4.1. Deferrals by Participants.
Before the first day of each Plan Year, a Participant may
file with the Committee a Participation Agreement pursuant to which such
Participant elects to make Deferrals. Participants may defer up to fifteen
percent (15%) of their Base Salary and up to fifty percent (50%) of their
Bonus Compensation. The Committee may increase the foregoing limitations
with respect to one or more Participants for any Plan Year. All Deferrals
so elected must be in whole percentages. Any such Participant election
shall be subject to rules prescribed by the Committee. Base Salary
Deferrals will be credited to the Account of each Participant on the
date the Base Salary would have been paid.
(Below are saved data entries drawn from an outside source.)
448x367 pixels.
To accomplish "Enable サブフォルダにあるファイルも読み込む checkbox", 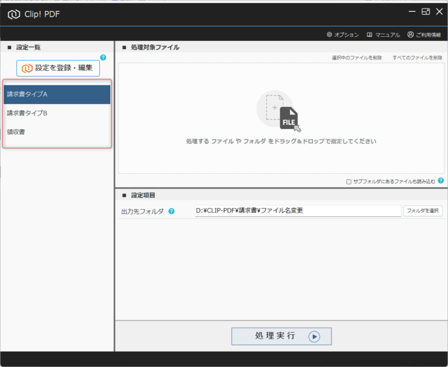I will (349, 181).
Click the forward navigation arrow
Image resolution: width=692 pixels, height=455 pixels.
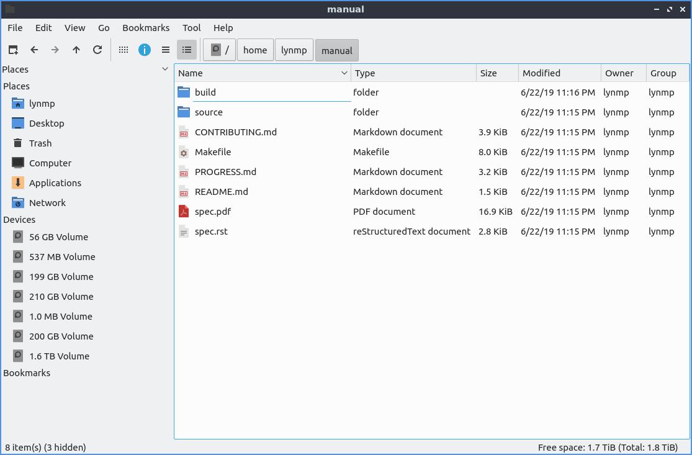click(55, 50)
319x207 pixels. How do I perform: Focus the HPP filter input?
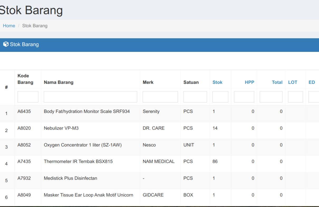pyautogui.click(x=244, y=97)
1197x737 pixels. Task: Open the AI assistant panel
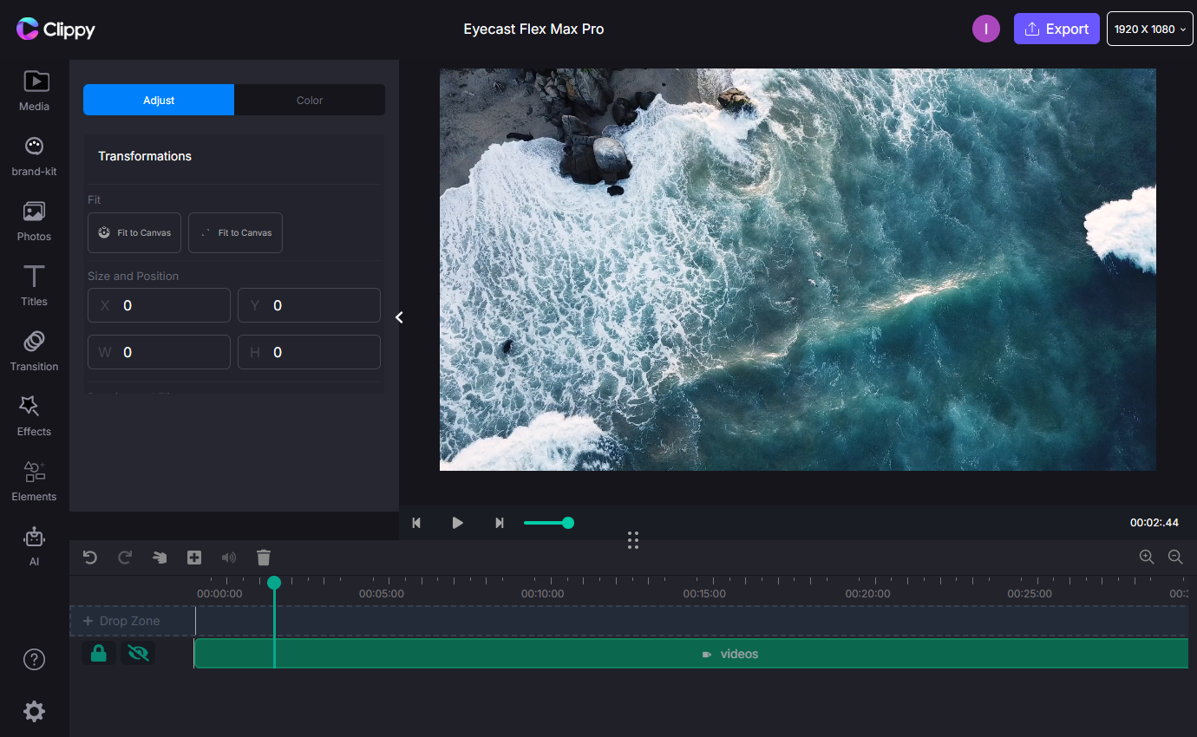coord(35,545)
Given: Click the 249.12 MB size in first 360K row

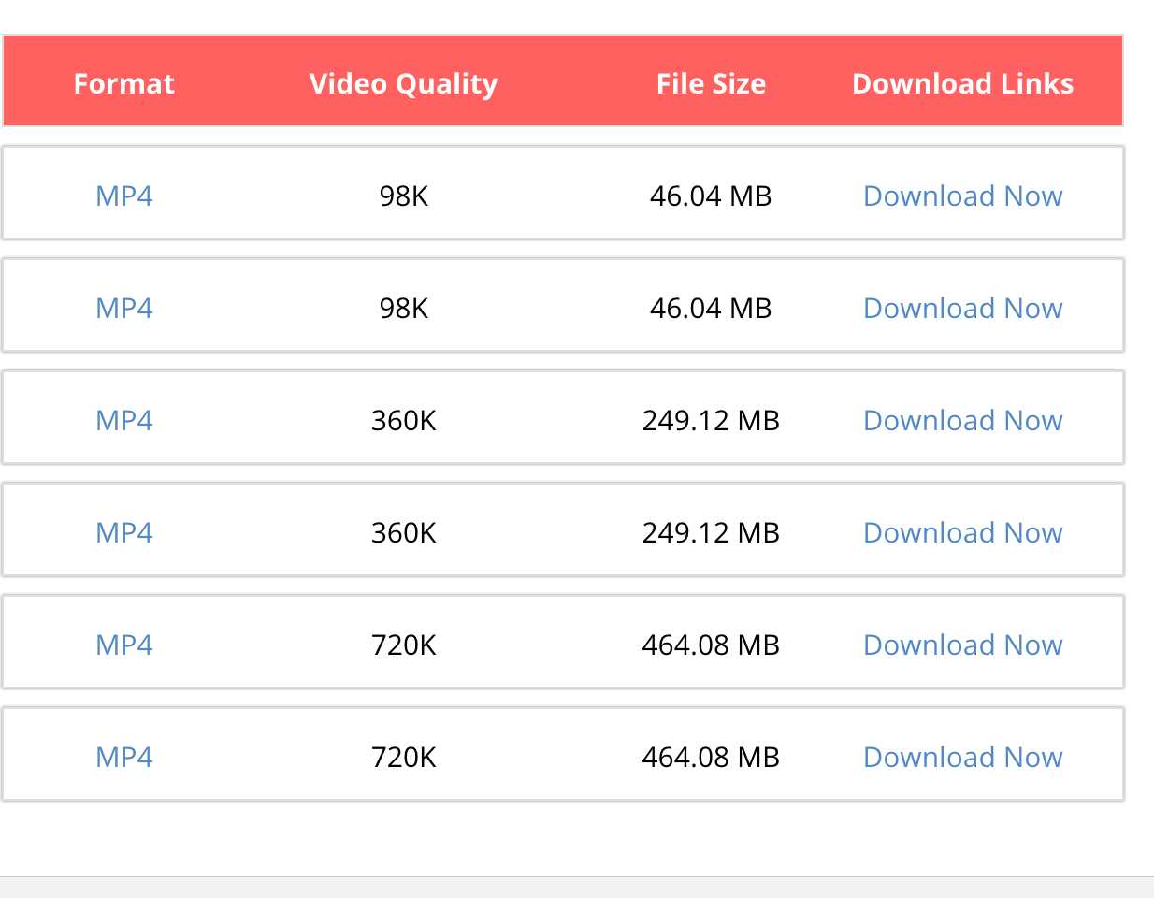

Bonus Deferrals will be
credited to the Account of each Participant on the date the Bonus
Compensation would have been paid provided he is an Employee at such time.
A Participant whose employment terminates prior to the date the Bonus
Compensation, if any, to which he is entitled would have been paid to him
will be paid such Bonus Compensation in cash.
4.2. Effective Date of Participation Agreement.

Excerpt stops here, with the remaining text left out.